It is an accepted fact that the political goal of affordable housing for everyone was one of the drivers of last fall’s financial meltdown, because so many home loans were made to people who had no hope of repaying them.  The Treasury Secretary admits it.    So what does the President do?   From OpenMarket.org, Obama Seeks to Mandate More Risky, Low-Income Loans by Banks, in New Financial Rules

The President has just announced proposals for a major overhaul of the financial system. The proposals would force banks to make even MORE risky loans to low-income people. Even liberal newspapers like the Village Voice have admitted that “affordable housing” mandates are a key reason for the housing crisis and the massive number of defaulting borrowers. But Obama will not accept this reality. Instead, he wants to create a new “Consumer Financial Protection Agency” to rigorously enforce regulations pressuring banks to make loans to low-income borrowers, such as the Community Reinvestment Act. (Obama once represented ACORN, which pressures banks to make risky loans).

In explaining why there is supposedly a need for this new agency, when other agencies already enforce the Community Reinvestment Act and fair-lending laws, his regulatory blueprint complains that “State and federal bank supervisory agencies’ primary mission is to ensure that financial institutions act prudently, a mission that, in appearance if not always in practice, often conflicts with their consumer protection responsibilities.” (Pg. 54).

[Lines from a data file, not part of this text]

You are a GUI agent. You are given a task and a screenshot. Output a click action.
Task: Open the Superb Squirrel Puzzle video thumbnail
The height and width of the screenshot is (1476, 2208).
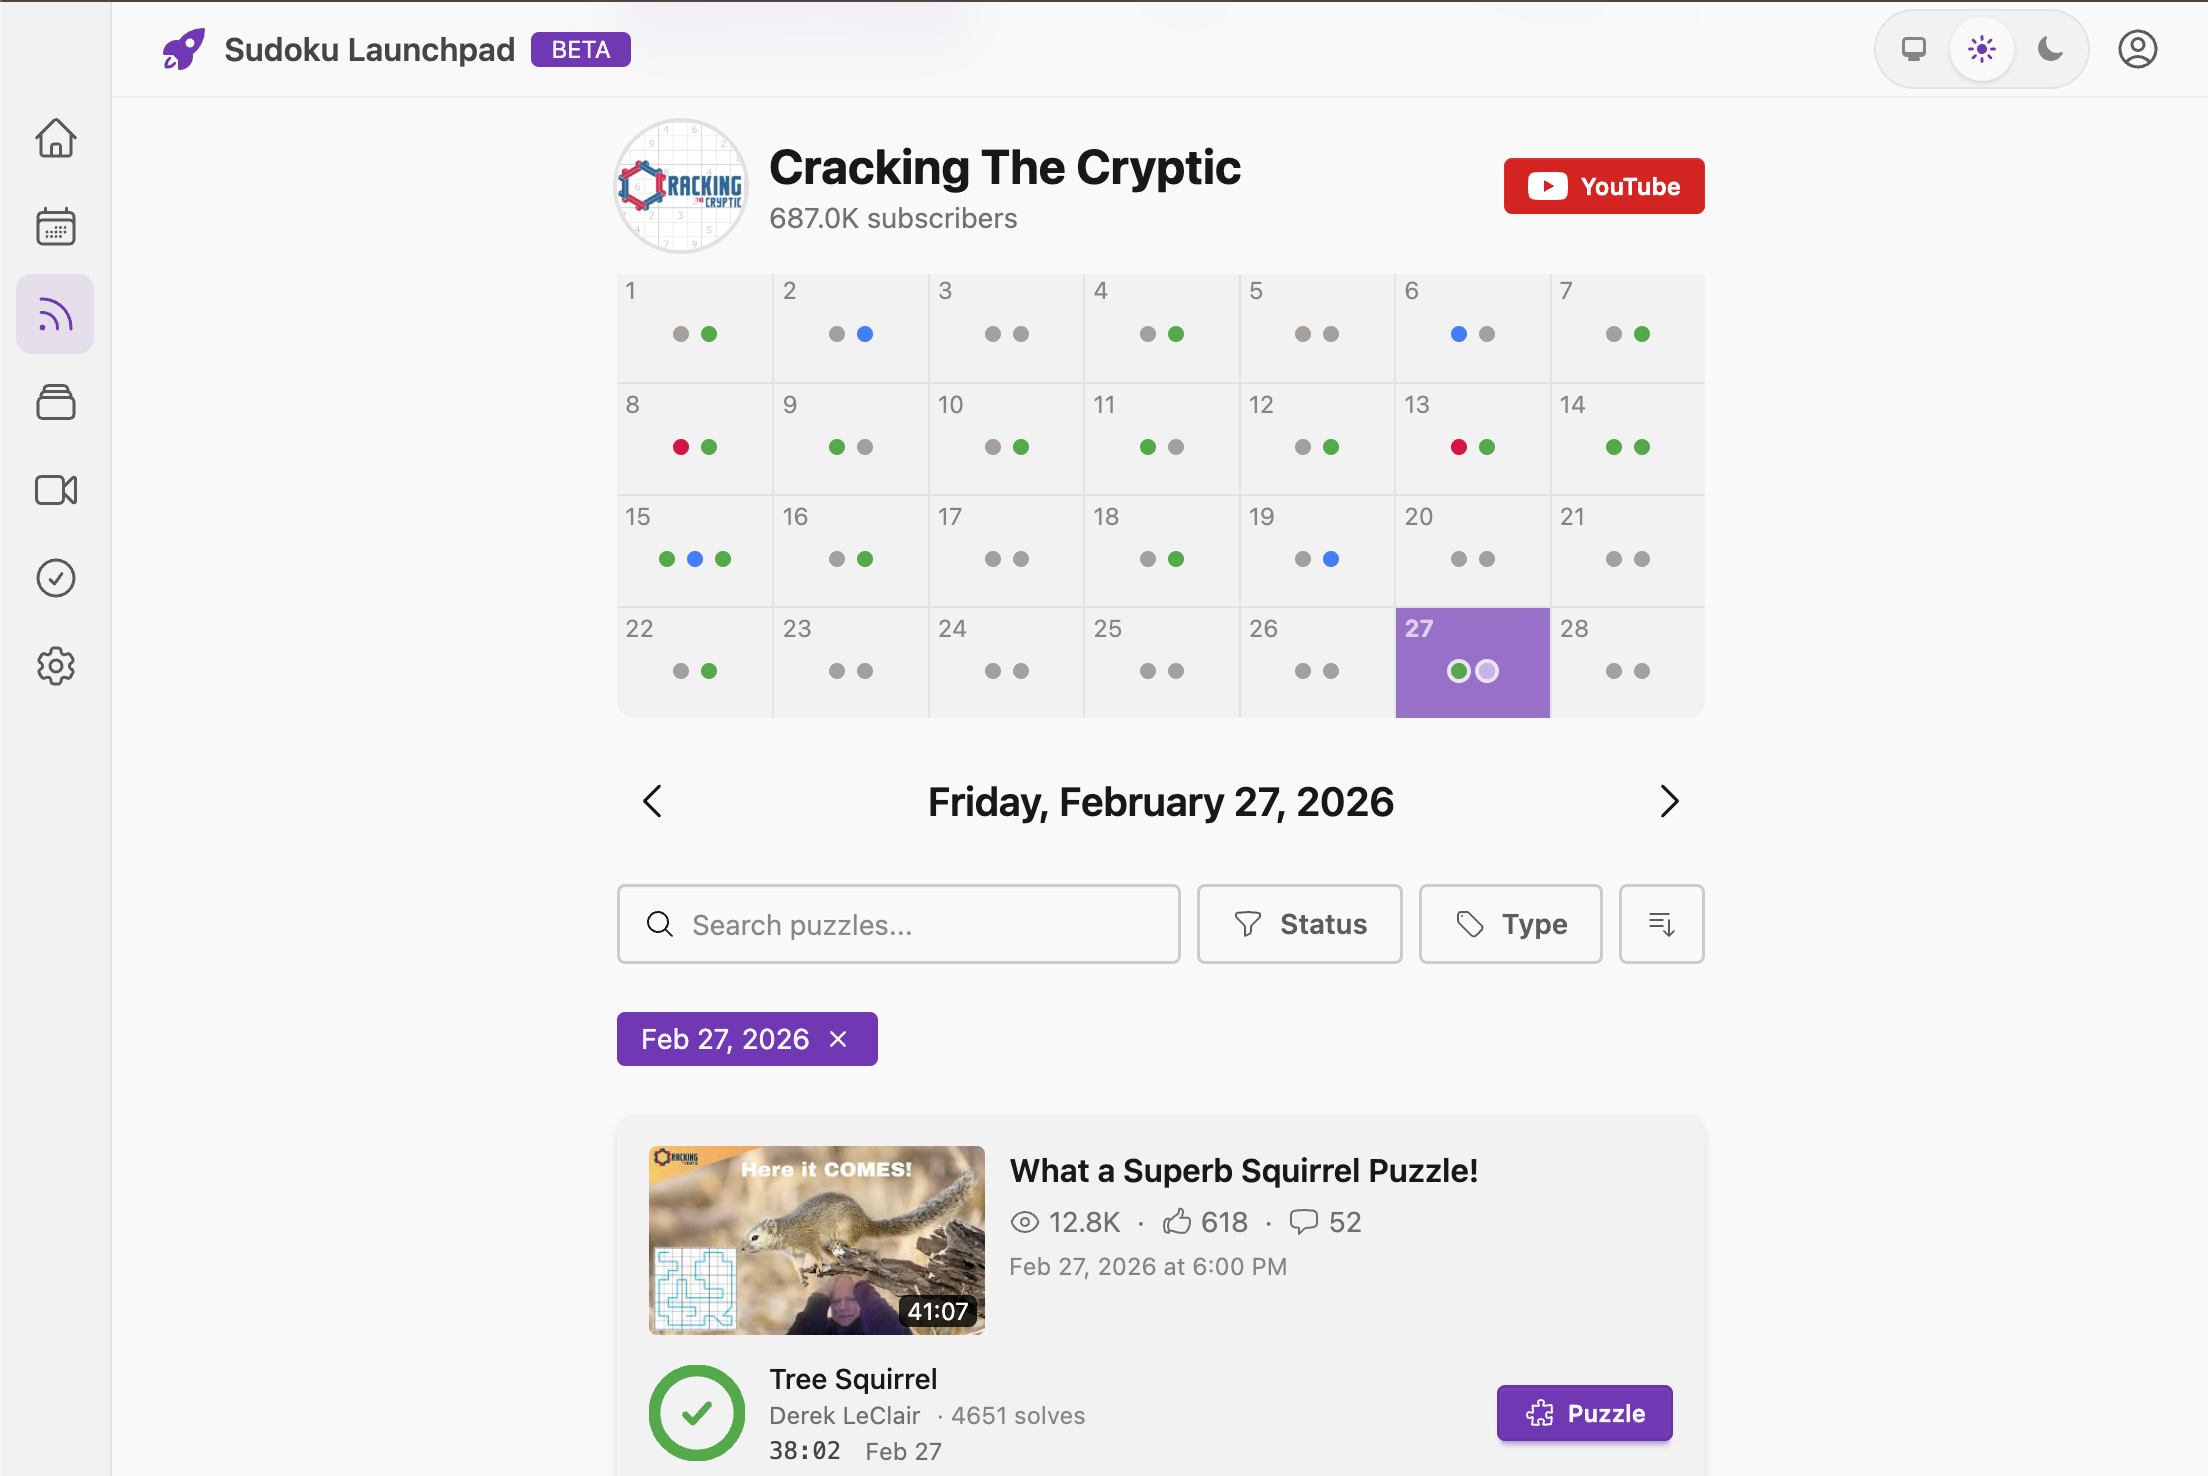click(x=816, y=1240)
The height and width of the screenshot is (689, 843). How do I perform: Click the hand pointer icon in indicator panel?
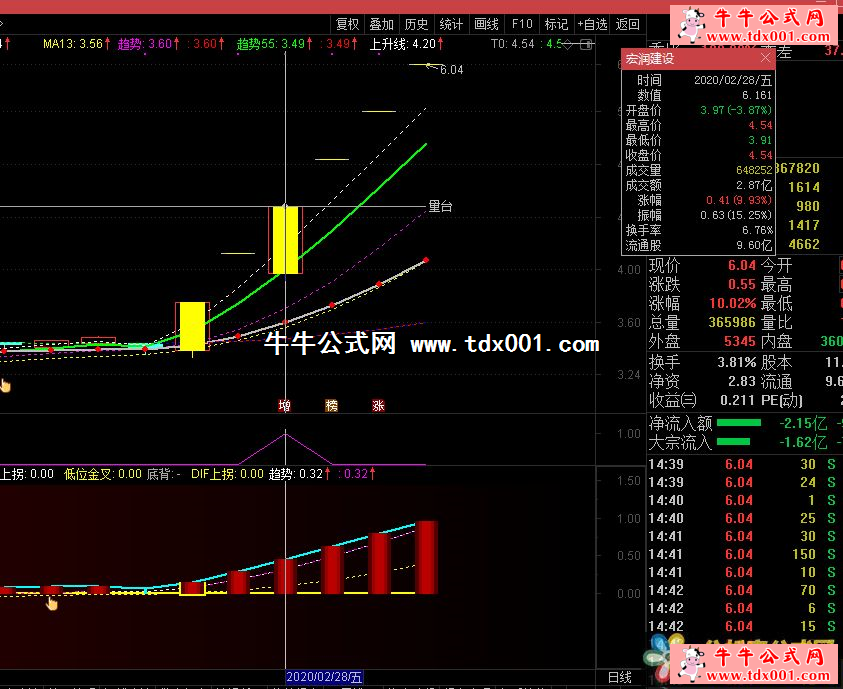click(51, 602)
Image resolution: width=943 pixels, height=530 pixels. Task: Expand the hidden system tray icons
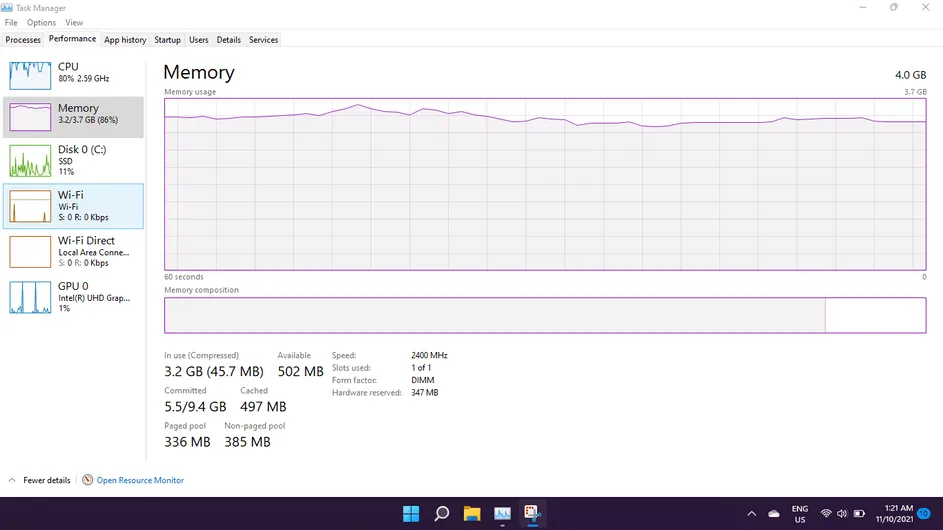coord(751,514)
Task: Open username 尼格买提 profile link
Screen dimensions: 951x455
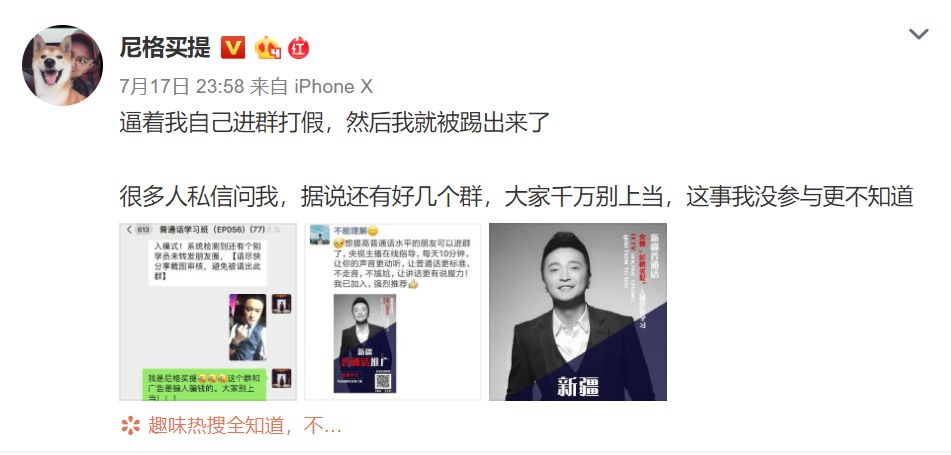Action: [165, 47]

In other words, the power to force banks to make low-income loans should be given to an agency that has no duty to ensure prudent lending or to take into account the effects of such requirements on banks’ stability or viability.

(My emphasis)

Federal regulators did such a good job last time, he wants to give them even more power:

The President also wants to give financial regulators the power to seize key companies to prevent real or imagined “systemic risks” to the financial system. These are the same federal regulators who used the AIG bailout to give billions in unnecessary payments to Goldman Sachs, which neither needed nor expected that much money, and forced Freddie Mac to run up $30 billion in losses to bail out deadbeat mortgage borrowers. This is the same federal government that took over Chrysler and General Motors, and then used them to rip off pension funds and taxpayers and enrich the UAW union.

Banks are between a rock and a hard place when it comes to making loans in low-income areas:

Banks get sued for discrimination no matter what they do. If they don’t make enough loans in low-income, predominantly minority neighborhoods, they get accused of “redlining,” and are subject to sanctions under politically-correct laws like the Community Reinvestment Act, which contributed to the financial crisis by pressuring lenders to make risky mortgage loans.

But if they do make such loans, they get accused of “reverse redlining,” and get sued by the liberal special-interest groups and municipalities that encouraged them to make such loans during the mortgage bubble. Baltimore and various borrowers have also brought “reverse redlining” lawsuits against banks.

The Washington Post reported that bond-rating agencies like Moody’s and Fitch are now getting sued, too, for “reverse redlining,” under the theory that they encouraged risky loans to low-income minorities (who subsequently regretted taking out those loans) by giving respectable ratings to the mortgage-backed securities produced by packaging those mortgage loans. The plaintiffs include the National Community Reinvestment Coalition, which has been pressuring lenders to make risky loans to low-income minorities for years. They blame the ratings-agencies for allowing lenders to make loans to minorities with “insufficient borrower income levels.”

And Obama’s plan will perpetuate all that.  It’s as if he wants to ensure he has a pitchfork-ready project when round two of the blame game gets underway, after the economy doesn’t improve after all his spending and stimulating, by being able to blame those greedy Wall Street types and predatory lenders again.  It’s another peek into the White House’s mindset regarding the proper role of government in the housing and financial industry.  He wants to be in control, and he doesn’t mind setting the stage for another crisis to get there.